Es war das Mädchen mit dem wirren Haar, Niya, und später hätte er schwören können, ihre Augen glühten auch im Dunkeln wie Kohlen, obwohl das natürlich Unsinn war.
»Was – ich –«, stotterte Christopher. »Ich bin keiner von euch. Du ahnst nicht, wie wenig ich zu euch gehöre.«
»Mir gleich«, erwiderte sie knapp. »Steig auf das verfluchte Pferd.«
Christopher fühlte sich von Jumar auf den Rücken des reiterlosen Pferdes gezogen. Sie ließ seine Zügel los, die sie bis jetzt gehalten hatte, und Sekunden später jagten sie gemeinsam durch den Staub dahin, nein: Sie wurden gejagt. Christopher klammerte sich verzweifelt am Hals des Pferdes fest, Jumar hatte die Arme um seine Hüfte geschlungen, und als er sich einmal umsah, waren die Soldaten ganz nahe.
Niya führte sie nicht hinauf in den Schatten der Steilwand, wo ihre Männer warteten, sondern parallel zur Steigung des Hanges. Christopher hörte die Hufe der Pferde ihrer Verfolger, er hörte sie etwas schreien, verstand aber nicht. Ein Schuss fiel, ohne sein Ziel zu treffen. Ein zweiter. Er duckte sich tiefer über den Hals des Pferdes.
Und dann sah er, wie Niya sich mitten im Galopp umdrehte. Das Gewehr, das er zuvor über ihrer Schulter gesehen hatte, war ein Teil ihres Körpers, es verschmolz mit ihr, wurde zur Verlängerung ihres brennenden Blickes, und der Schuss, der sich daraus löste, traf sein Ziel. Christopher hörte das Wiehern, den Schrei, und seine Ohren drohten zu bersten. Ihre Bewegungen brannten sich in sein Gedächtnis wie eine Pulverspur, er sah sie in Zeitlupe, sah sie immer wieder, noch lange danach, im Traum, und auch Jahre später:
Wie alles, was er immer wieder sehen würde, all das, was Niya getan hatte.

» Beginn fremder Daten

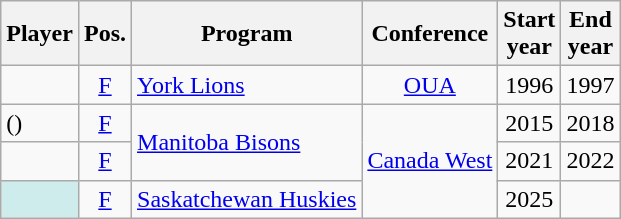
Saskatchewan Huskies [247, 199]
2021 [530, 161]
2022 [590, 161]
Endyear [590, 34]
Player [40, 34]
Program [247, 34]
Manitoba Bisons [247, 142]
2018 [590, 123]
2025 [530, 199]
2015 [530, 123]
() [40, 123]
Startyear [530, 34]
Canada West [430, 161]
York Lions [247, 85]
1996 [530, 85]
1997 [590, 85]
Conference [430, 34]
Pos. [104, 34]
OUA [430, 85]
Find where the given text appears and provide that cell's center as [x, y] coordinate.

Schuss um Schuss schickte sie in die Nacht; Brieftauben ihrer tödlichen Botschaft. Die Antworten ließen nicht auf sich warten, doch sie wurden vereinzelter, und schließlich hüllte eine große, schwere Stille sie ein. Niya hielt die Pferde an.
Hinter ihnen gab es am Hang schwarze Flecken in der Stille. Flecken am Boden, wie Steine.
Sie waren ganz ruhig jetzt, ganz friedlich. Sie hatten Niyas Botschaft erhalten.
Die vier Pferde, die den Hang hinuntertrabten, waren reiterlos.
»Sie sind zu nichts gut in den Bergen«, sagte Niya. »Es ist die falsche Sorte Pferd. Kartan wird die Gesetze der Berge niemals lernen.«
Sie musterte Christopher, und obgleich er wieder die Augen niederschlug, spürte er ihren forschenden Blick über sein Gesicht wandern wie suchende, tastende Finger.
Und Christopher wusste nicht, vor wem er mehr Angst hatte –vor Kartan oder vor ihr.
Doch sie hatte sein Leben gerettet. Und ihr Blick hatte sich in sein Herz gegraben – es war ein Blick mit Widerhaken. Er konnte nichts dagegen tun, dass er jetzt in ihm nistete.
»Es ist einfacher, aber ich schieße nie auf Pferde«, erklärte sie. »Die Pferde können nichts dafür.« Dann streckte sie die Hand nach Christopher aus und hob sein Kinn sachte an, sodass er ihr in die Augen sehen musste.
Und zum ersten Mal fand er ein Lächeln darin. Es überraschte ihn, denn es war ein beinahe schüchternes Lächeln.
»Weshalb wollen sie dich unbedingt töten?«, fragte sie.